── Dataset records ──
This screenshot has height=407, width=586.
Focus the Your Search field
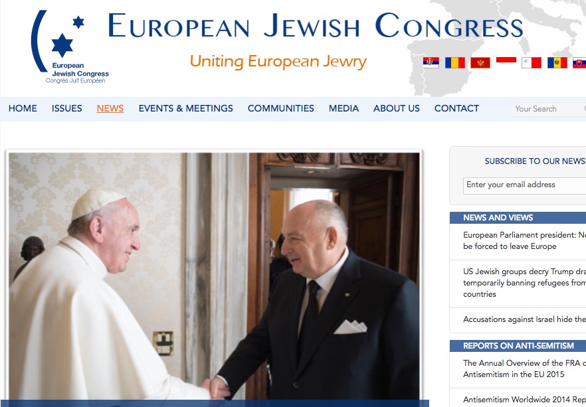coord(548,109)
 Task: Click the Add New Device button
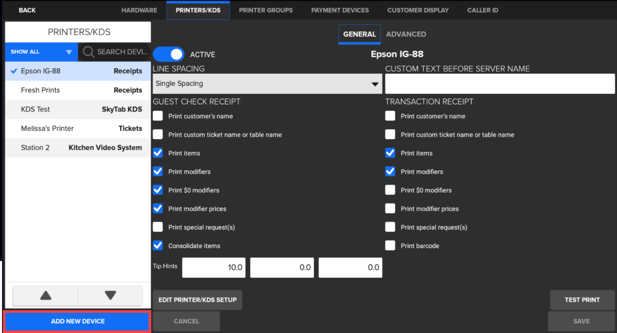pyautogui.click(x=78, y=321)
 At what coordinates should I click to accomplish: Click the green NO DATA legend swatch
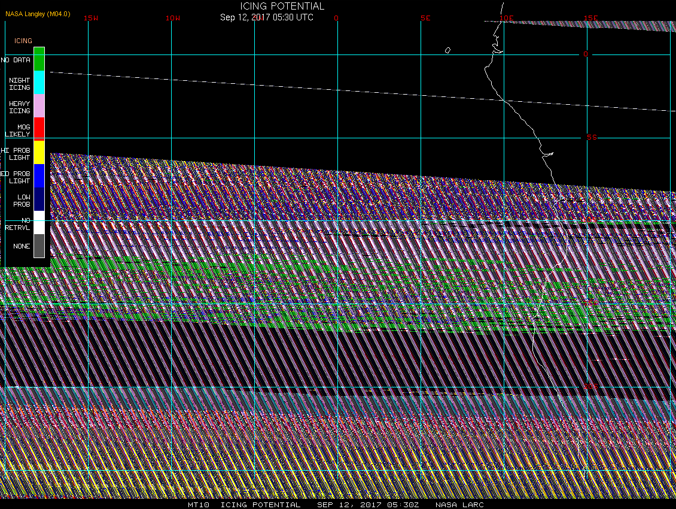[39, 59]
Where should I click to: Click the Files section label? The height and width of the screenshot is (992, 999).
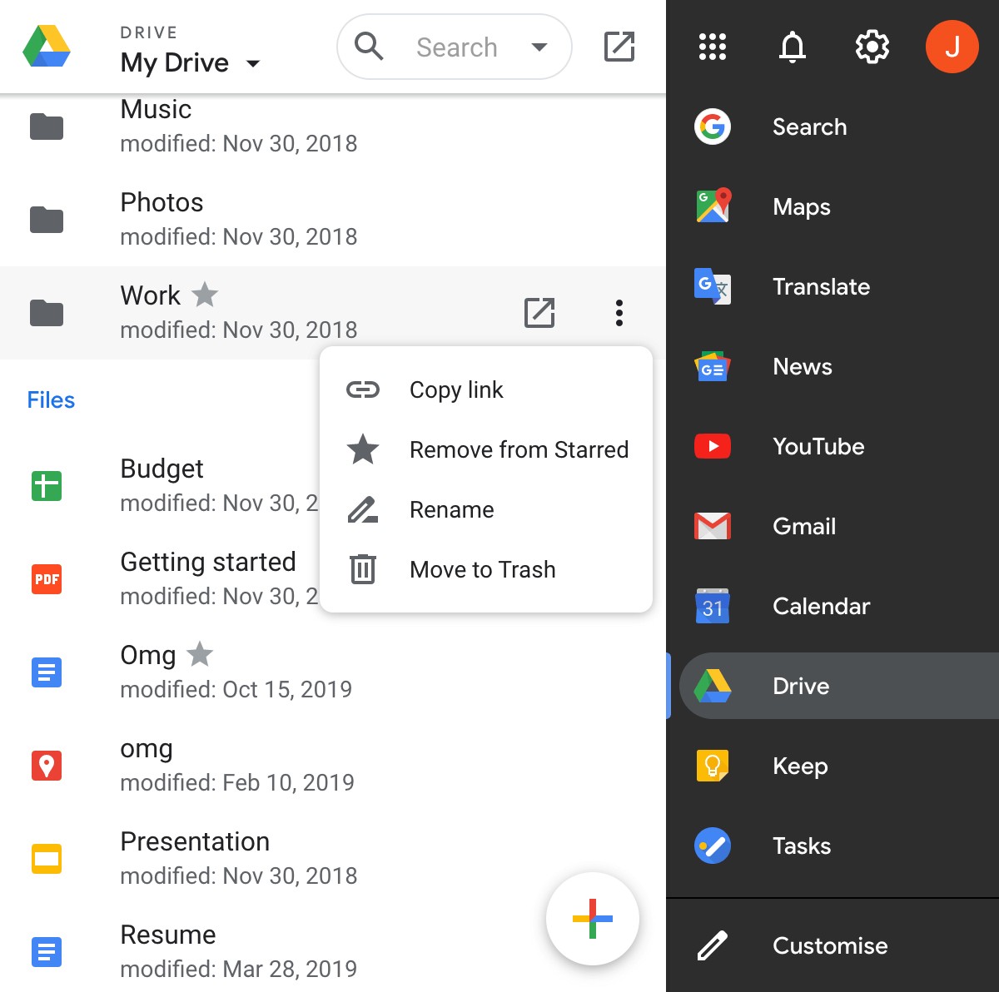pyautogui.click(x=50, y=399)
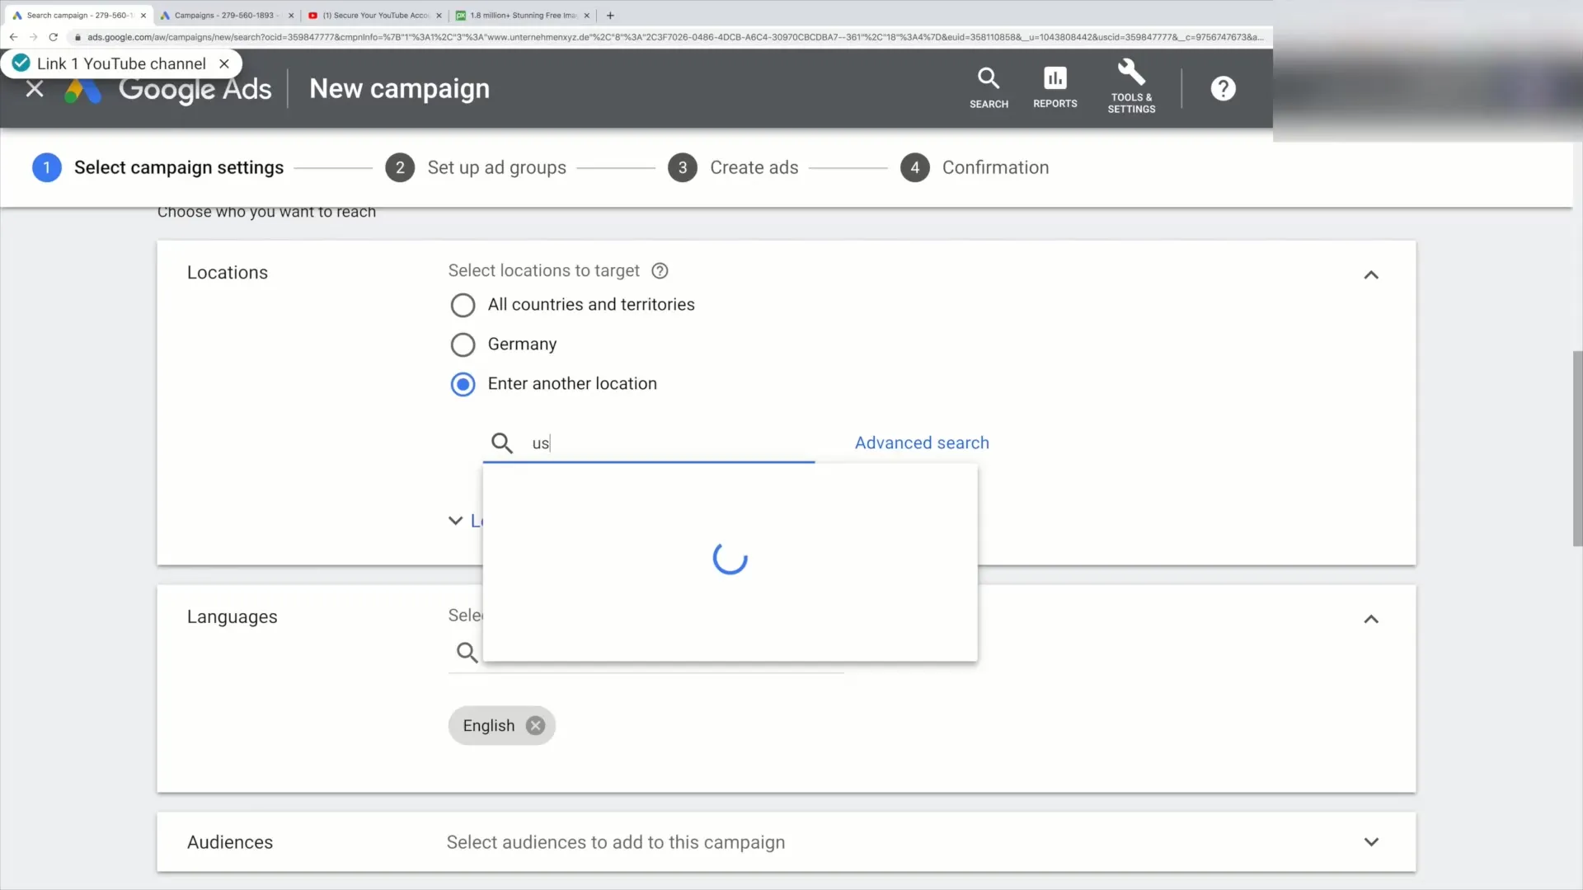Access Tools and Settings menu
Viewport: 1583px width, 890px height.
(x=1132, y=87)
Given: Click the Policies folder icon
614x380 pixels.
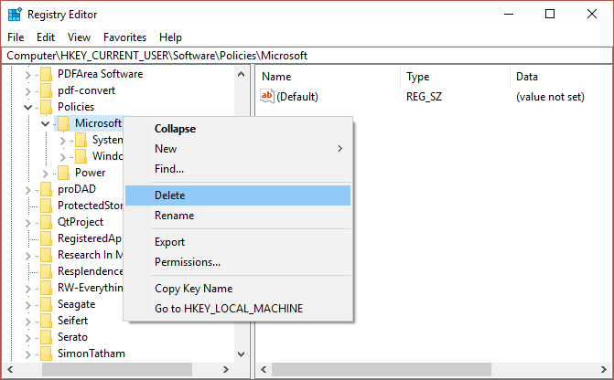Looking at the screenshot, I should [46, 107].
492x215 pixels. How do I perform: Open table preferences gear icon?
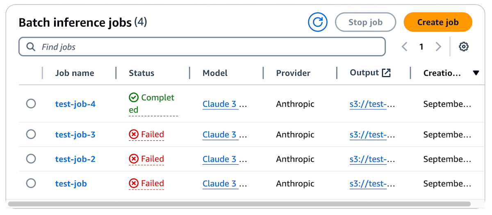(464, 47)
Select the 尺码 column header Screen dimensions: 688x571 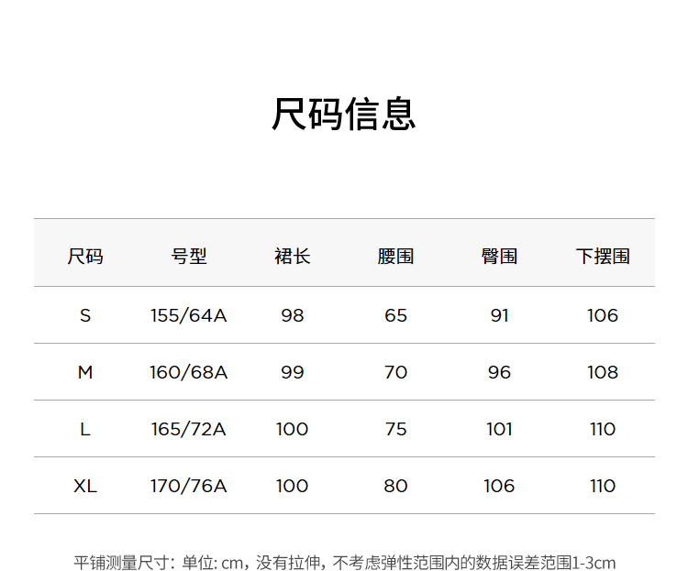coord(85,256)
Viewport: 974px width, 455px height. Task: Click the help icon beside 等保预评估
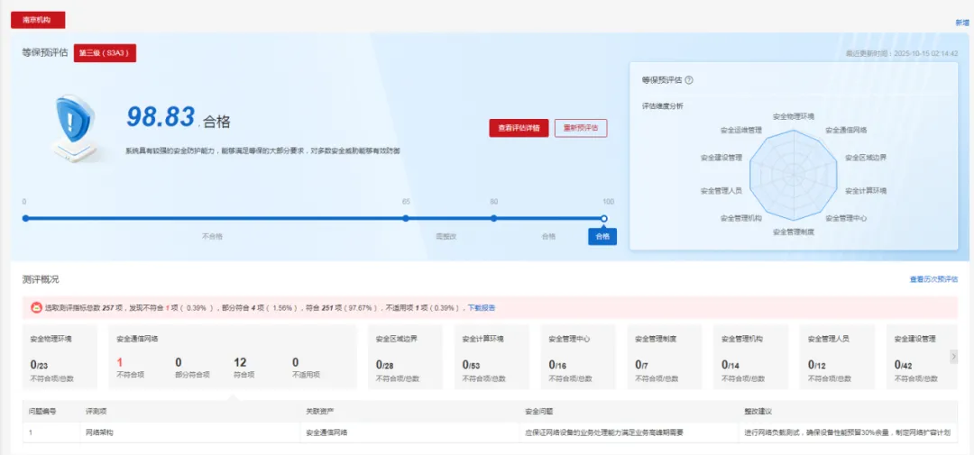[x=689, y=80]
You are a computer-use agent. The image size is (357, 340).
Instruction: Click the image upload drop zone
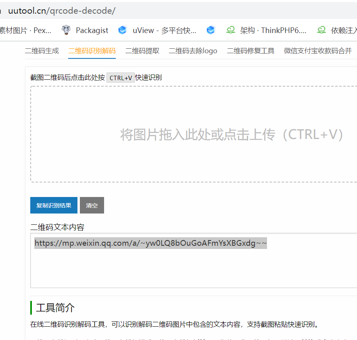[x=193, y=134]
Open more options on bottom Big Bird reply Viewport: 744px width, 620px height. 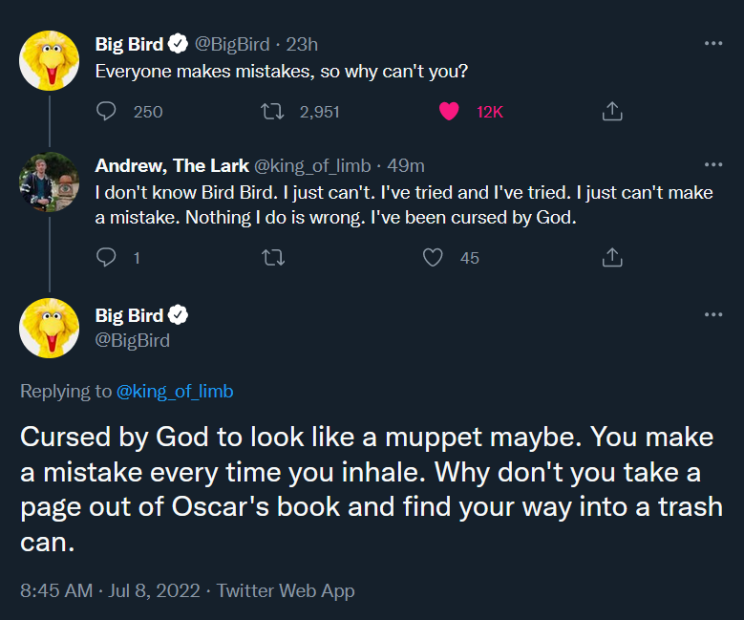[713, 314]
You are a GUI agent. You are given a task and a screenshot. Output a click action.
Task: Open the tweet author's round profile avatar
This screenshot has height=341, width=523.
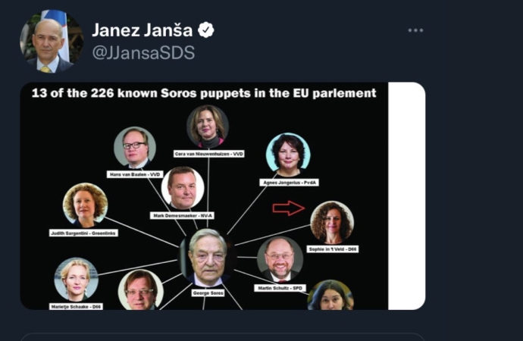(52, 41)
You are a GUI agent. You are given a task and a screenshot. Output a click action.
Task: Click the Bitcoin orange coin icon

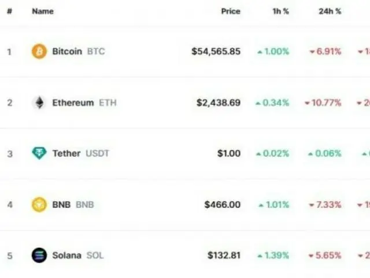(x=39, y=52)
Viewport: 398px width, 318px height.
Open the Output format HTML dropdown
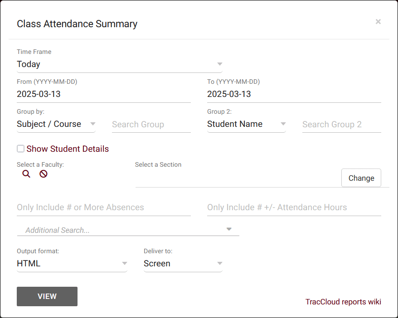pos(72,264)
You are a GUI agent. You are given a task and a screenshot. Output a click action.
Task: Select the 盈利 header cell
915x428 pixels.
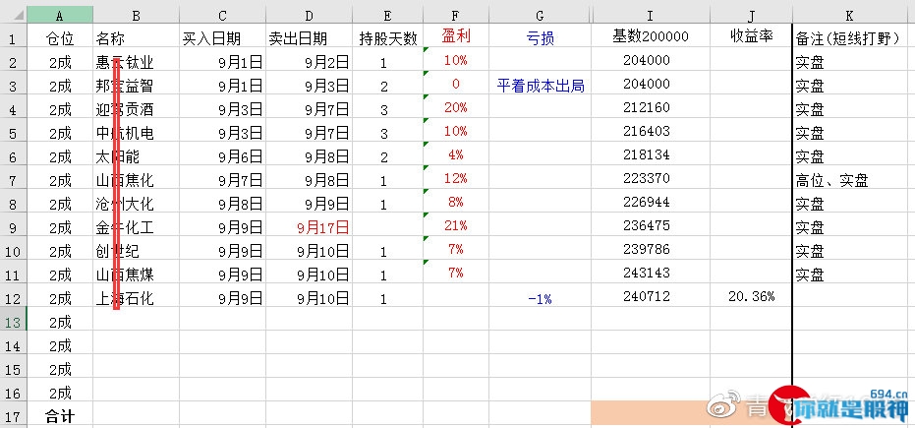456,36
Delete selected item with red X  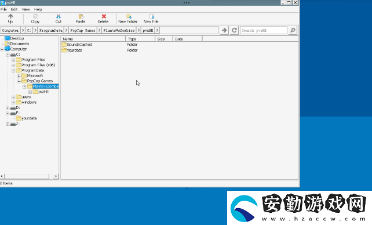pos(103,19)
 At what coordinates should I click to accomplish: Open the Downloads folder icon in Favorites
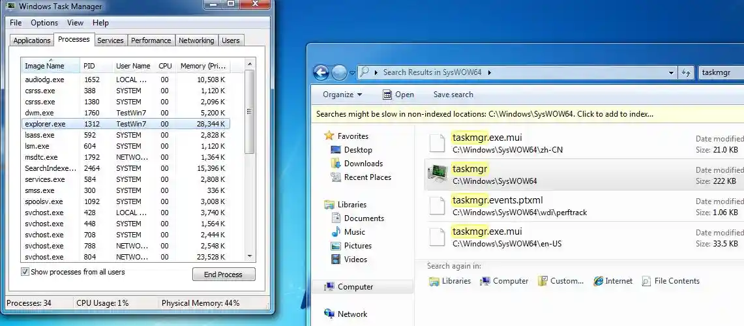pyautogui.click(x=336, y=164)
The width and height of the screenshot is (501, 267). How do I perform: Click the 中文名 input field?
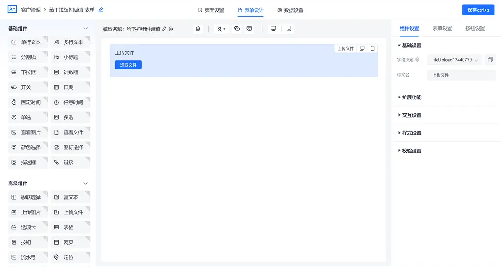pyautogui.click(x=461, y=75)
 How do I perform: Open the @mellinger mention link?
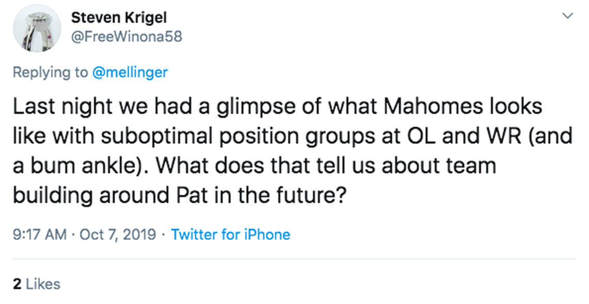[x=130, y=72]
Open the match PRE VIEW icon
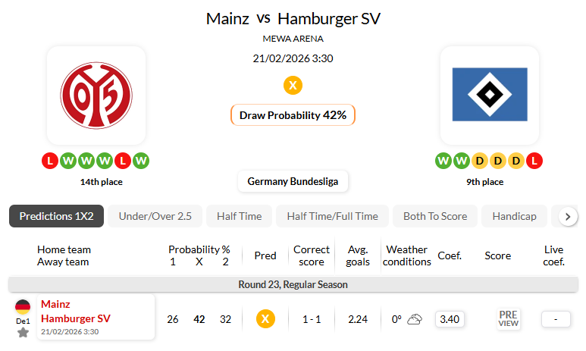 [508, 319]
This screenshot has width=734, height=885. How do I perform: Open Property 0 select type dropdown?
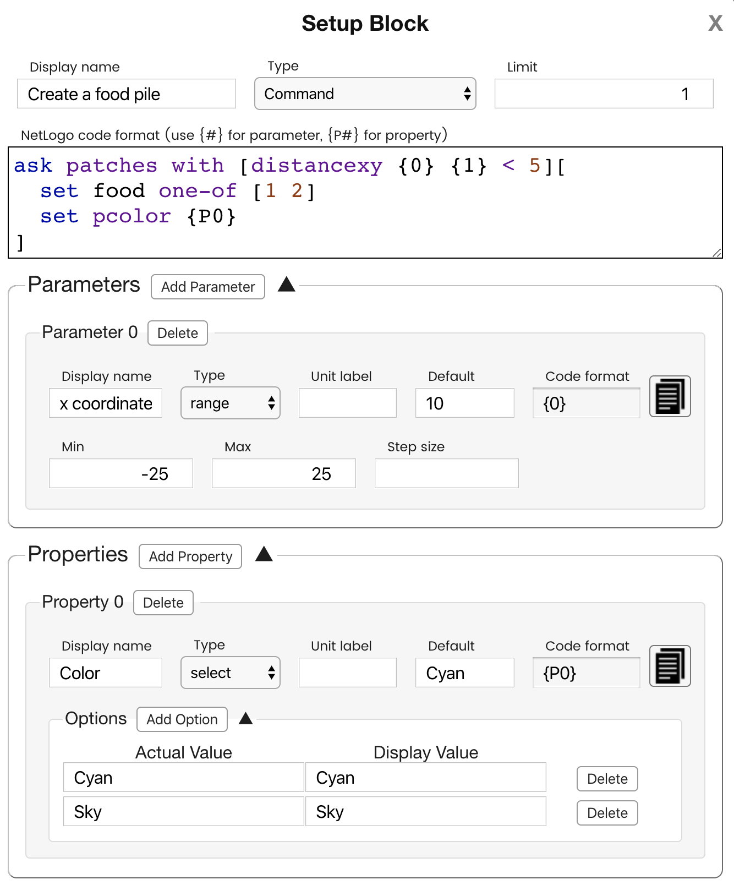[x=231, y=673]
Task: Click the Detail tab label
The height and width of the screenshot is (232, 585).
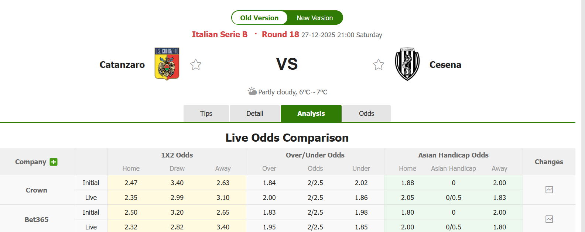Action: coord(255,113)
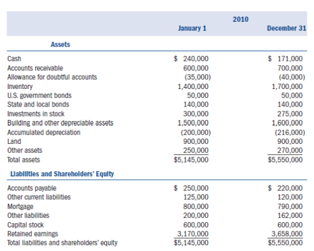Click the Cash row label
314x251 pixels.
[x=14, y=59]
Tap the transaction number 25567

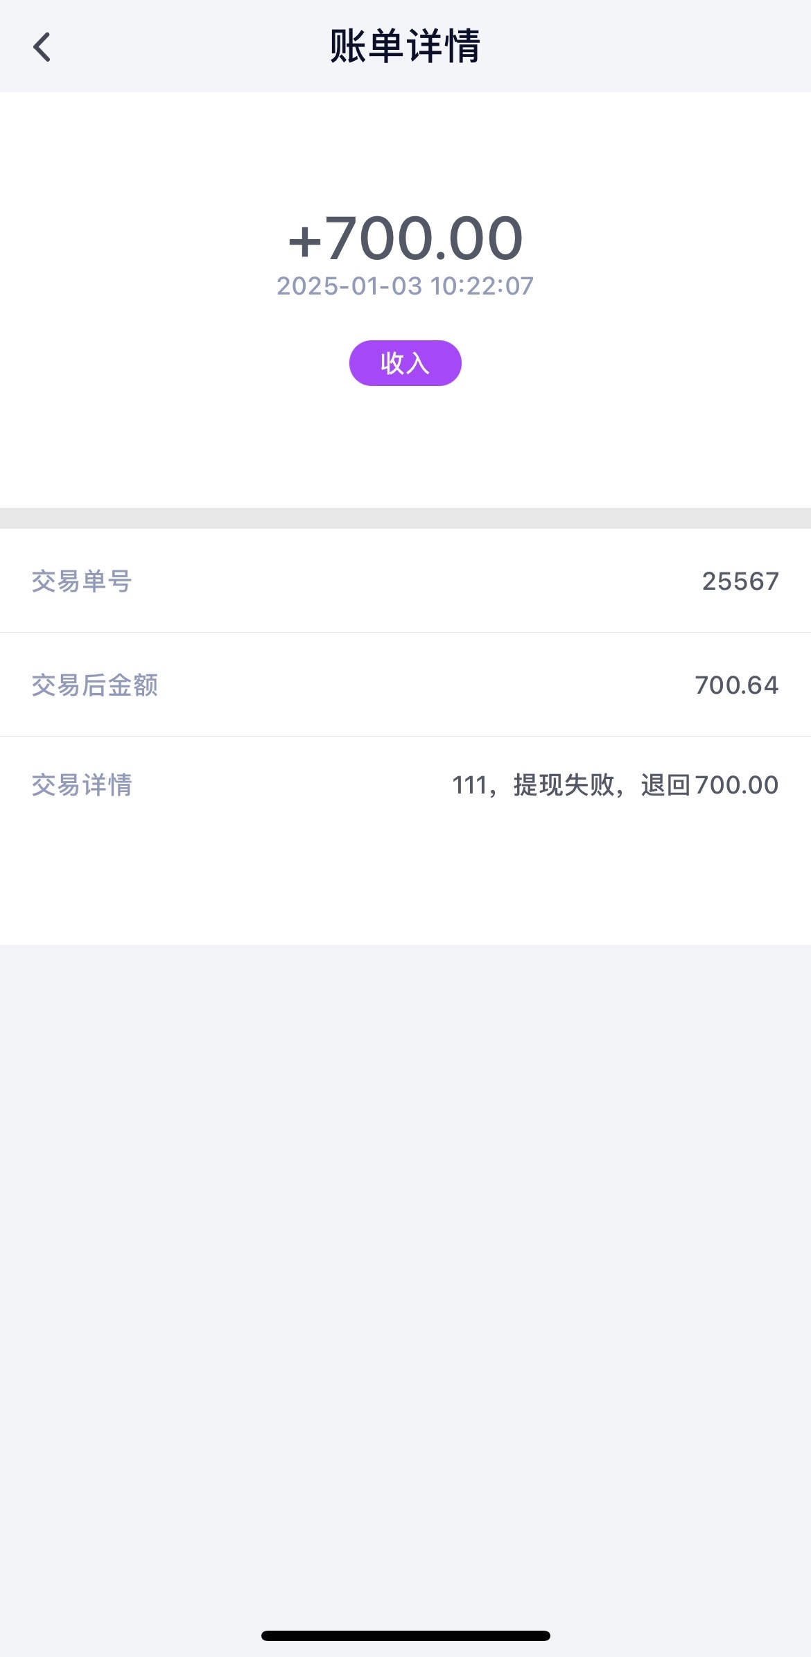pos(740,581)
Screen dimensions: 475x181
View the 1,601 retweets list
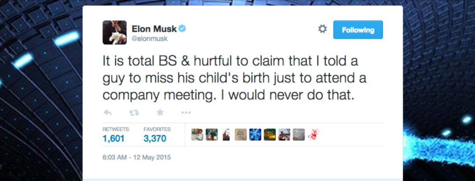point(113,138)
───
Prompt: Every line from the one with "At what coordinates should I click to accomplish: Open" through the one with "Screen dimensions: 475x181" is to be reproduced exactly as written above, and the pictures are to be dropped.

Solution:
 At what coordinates should I click to accomplish: Open the Downloads folder icon in Favorites
pyautogui.click(x=336, y=164)
The width and height of the screenshot is (501, 267). How do I perform: Click the 中文名 input field?
pyautogui.click(x=461, y=75)
 How do I perform: Open the @mellinger mention link?
[x=130, y=72]
Open the match PRE VIEW icon
 [508, 319]
This screenshot has width=734, height=885. How do I perform: Open Property 0 select type dropdown?
[x=231, y=673]
Task: Click the Detail tab label
The height and width of the screenshot is (232, 585).
Action: coord(255,113)
Click the Cash row label
314x251 pixels.
[x=14, y=59]
Tap the transaction number 25567

pos(740,581)
Screen dimensions: 475x181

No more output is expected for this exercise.